A 46-year-old man consulted his doctor due to symptoms of depression. He did not suffer from any allergy but drinking red wine caused vasomotor rhinitis. Antidepressive treatment with fluoxetine 20 mg daily was initiated which was successful. After three weeks of treatment an itching rash appeared. An adverse drug reaction (ADR) induced by fluoxetine was suspected and fluoxetine treatment was discontinued. The symptoms disappeared with clemastine and betametasone treatment. Since the depressive symptoms returned sertraline medication was initiated. After approximately two weeks of sertraline treatment he noted an intense itching sensation in his scalp after eating a piece of chocolate cake. The itch spread to the arms, abdomen and legs and the patient treated himself with clemastine and the itch disappeared. He now realised that he had eaten a chocolate cake before this episode and remembered that before the first episode he had had a chocolate mousse dessert. He had never had any reaction from eating chocolate before and therefore reported this observation to his doctor.
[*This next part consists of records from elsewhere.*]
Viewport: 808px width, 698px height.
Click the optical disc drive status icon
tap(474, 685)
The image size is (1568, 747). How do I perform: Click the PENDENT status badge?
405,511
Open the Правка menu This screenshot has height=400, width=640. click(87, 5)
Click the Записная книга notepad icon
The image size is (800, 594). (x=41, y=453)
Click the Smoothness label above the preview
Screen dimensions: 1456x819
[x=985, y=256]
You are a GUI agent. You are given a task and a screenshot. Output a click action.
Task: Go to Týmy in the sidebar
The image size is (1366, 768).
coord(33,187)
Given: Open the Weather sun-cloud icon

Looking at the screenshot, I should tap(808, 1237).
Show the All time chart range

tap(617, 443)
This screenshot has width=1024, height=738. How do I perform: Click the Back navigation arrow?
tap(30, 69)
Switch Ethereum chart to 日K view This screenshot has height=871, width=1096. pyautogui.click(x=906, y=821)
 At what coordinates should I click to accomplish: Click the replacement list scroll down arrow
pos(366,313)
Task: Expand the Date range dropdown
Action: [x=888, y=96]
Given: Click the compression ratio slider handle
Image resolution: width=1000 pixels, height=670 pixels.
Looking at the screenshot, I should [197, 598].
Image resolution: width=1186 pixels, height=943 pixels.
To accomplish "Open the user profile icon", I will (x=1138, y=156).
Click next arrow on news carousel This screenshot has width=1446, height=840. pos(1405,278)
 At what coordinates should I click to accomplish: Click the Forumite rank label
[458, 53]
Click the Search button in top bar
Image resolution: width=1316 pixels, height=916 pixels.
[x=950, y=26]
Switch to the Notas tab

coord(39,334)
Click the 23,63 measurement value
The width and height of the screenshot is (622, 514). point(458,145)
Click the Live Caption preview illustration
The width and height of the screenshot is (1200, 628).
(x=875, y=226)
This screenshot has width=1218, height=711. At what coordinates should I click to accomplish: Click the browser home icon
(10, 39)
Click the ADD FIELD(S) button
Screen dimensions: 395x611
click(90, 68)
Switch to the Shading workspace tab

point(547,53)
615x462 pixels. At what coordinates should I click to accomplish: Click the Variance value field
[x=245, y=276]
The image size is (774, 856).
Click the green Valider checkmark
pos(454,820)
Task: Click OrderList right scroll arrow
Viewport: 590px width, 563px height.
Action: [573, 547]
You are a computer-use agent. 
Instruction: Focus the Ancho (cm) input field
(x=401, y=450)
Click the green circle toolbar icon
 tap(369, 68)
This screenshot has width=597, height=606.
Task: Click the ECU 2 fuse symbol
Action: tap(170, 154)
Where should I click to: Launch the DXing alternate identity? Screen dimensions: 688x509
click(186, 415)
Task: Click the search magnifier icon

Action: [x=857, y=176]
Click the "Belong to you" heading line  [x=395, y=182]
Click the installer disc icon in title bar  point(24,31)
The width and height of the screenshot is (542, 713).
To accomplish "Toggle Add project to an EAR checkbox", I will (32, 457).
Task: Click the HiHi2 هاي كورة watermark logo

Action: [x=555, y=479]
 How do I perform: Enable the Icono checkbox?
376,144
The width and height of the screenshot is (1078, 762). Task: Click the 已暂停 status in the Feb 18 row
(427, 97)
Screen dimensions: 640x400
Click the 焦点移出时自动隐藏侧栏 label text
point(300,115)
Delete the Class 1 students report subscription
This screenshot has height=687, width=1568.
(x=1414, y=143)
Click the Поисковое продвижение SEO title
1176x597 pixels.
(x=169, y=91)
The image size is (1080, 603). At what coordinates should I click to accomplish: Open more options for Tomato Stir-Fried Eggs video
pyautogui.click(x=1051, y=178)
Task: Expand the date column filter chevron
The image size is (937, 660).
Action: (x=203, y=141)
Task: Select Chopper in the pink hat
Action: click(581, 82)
This case report suggests that there may be individuals that are very sensitive to increases in serotonin concentrations. Dermal side reactions to SSRI-drugs in these patients may be due to high activity in the serotonergic system at the dermal and epidermo-dermal junctional area rather than a hypersensitivity to the drug molecule itself.

Peer Review reports


The skin contains a system for producing serotonin as well as serotonin receptors. Serotonin can also cause pruritus when injected into the skin. SSRI-drugs increase serotonin concentrations and are known to have pruritus and other dermal side effects e. g. exanthema, purpura, urticaria and pruritus [1]. In contrast, SSRI-medication has also been used to treat pruritus associated with cholestasis [2] and polycythemia vera [3]. In this report we describe a patient who developed pruritus and skin rash from chocolate, but only when he was under SSRI-treatment. The case is presented and we provide a putative biological rationale for the described phenomenon.

Case presentation

A 46-year-old man consulted his doctor in September 2003 due to depression. He had then experienced symptoms for a few years that had aggravated during the last six to eight months. Using the Montgomery-Åsberg Depression Rate Scale (MADRS) the patient scored 24 points and was diagnosed as having a clinical depression. He did not take any medication and had no regular medical contact. The patient did not have any history of allergy or dermatological diseases. However, he sometimes suffered from vasomotor rhinitis after drinking red wine. The doctor prescribed fluoxetine 20 mg daily as antidepressive treatment. At the revisit three weeks later the patient was very pleased with the fluoxetine treatment and reported that he "had not felt better in 20 years" although he initially had experienced slight nausea and insomnia.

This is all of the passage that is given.